Hunt for Gollum director cites Tolkien to defend all-white cast
Andy Serkis has attributed the all-white casting of his new Lord of the Rings film to its author's Nordic influences, a defence that reveals the tensions in adapting European literary heritage for modern global audiences.
Andy Serkis has defended the all-white casting of The Lord of the Rings: The Hunt for Gollum by pointing to J.R.R. Tolkien’s literary influences. Asked by the BBC why no actors of colour were cast in major roles, Serkis argued that Tolkien drew heavily on Norse mythology and that the Shire "feels very, very much like a very, a very white" place insulating itself from outsiders.
Serkis explicitly rejected the idea of diversity targets. “I don’t think we will be doing a politically correct just-casting-for-the sake-of-casting-and-ticking-boxes version of the film,” he said. “So, it’s where relevant basically.”
This justification matters because it misdiagnoses the actual constraints facing major film adaptations of European literature. The Hunt for Gollum is not a standalone translation of a 1940s text; it is a direct narrative extension of Peter Jackson’s Oscar-winning trilogy from the early 2000s.

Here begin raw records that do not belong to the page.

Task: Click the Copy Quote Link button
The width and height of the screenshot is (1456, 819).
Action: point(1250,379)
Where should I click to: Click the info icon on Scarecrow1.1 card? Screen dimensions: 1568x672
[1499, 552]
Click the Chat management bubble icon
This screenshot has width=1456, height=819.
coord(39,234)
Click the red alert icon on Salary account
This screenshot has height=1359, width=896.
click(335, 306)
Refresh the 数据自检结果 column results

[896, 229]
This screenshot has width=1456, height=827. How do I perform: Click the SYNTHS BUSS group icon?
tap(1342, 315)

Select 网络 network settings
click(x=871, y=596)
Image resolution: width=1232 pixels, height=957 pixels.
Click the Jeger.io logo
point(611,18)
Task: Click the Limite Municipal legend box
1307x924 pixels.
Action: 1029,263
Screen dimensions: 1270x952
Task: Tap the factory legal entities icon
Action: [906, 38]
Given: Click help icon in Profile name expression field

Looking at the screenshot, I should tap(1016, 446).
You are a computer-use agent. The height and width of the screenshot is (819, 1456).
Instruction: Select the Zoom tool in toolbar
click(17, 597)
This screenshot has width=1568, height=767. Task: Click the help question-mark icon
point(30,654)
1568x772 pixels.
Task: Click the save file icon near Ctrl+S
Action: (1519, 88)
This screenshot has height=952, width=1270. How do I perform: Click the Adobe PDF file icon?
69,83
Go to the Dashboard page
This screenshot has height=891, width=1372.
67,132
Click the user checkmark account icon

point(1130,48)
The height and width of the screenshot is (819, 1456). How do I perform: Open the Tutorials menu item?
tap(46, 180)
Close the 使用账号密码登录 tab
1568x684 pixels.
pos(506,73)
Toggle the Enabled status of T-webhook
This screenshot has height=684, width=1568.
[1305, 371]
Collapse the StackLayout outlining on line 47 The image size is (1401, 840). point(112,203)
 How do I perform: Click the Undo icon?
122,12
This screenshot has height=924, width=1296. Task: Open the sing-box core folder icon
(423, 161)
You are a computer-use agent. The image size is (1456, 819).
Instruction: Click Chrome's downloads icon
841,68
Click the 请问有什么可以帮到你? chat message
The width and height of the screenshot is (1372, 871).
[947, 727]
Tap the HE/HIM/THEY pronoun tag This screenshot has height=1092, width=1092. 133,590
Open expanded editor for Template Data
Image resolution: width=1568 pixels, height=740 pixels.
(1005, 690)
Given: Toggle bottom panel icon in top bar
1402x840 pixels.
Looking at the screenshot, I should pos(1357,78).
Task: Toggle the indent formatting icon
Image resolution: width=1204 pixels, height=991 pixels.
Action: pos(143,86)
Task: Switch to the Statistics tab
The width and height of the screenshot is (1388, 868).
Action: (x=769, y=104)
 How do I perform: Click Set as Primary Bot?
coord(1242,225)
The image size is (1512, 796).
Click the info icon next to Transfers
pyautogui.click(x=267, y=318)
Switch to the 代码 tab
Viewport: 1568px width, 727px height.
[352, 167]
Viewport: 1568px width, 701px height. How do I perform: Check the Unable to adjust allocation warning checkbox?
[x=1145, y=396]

If Serkis had simply argued he was maintaining visual continuity with those established films, the rationale would have been coherent for investors and audiences alike. Blaming an Oxford philologist who died in 1973 for a 2026 casting sheet avoids the director's own agency.
Tolkien did imagine his north-western Middle-earth with European geography in mind, placing Hobbiton at the latitude of Oxford and Minas Tirith near Florence. He also wrote that brown-skinned peoples generally inhabited the south, while those in the east had varied appearances. However, applying strict physical fidelity to the source material selectively weakens Serkis's argument. The Númenóreans, from whom Aragorn descends, are described in the books as near-superhuman giants often approaching seven feet tall—a trait the film industry routinely ignores when casting ordinary human actors. Elves, meanwhile, are immortal beings who walk on snow without leaving a mark, making the demand for strict realism in their casting seem arbitrary.
The broader film industry has already moved past treating fantasy adaptations as rigid ethnographic records. Christopher Nolan’s upcoming The Odyssey has cast Lupita Nyong’o as Helen of Troy, despite the ancient Greek setting and a cast of mostly British and US actors speaking in American accents. Similarly, Peter Jackson took significant liberties with Tolkien’s timelines in his original trilogy, and nobody objected that Viggo Mortensen is only 5ft 11in rather than a near-superhuman giant. Adaptation is always an act of interpretation. Serkis is entirely within his rights to make his own casting choices, but attributing those decisions to Tolkien rather than his own creative direction is unconvincing.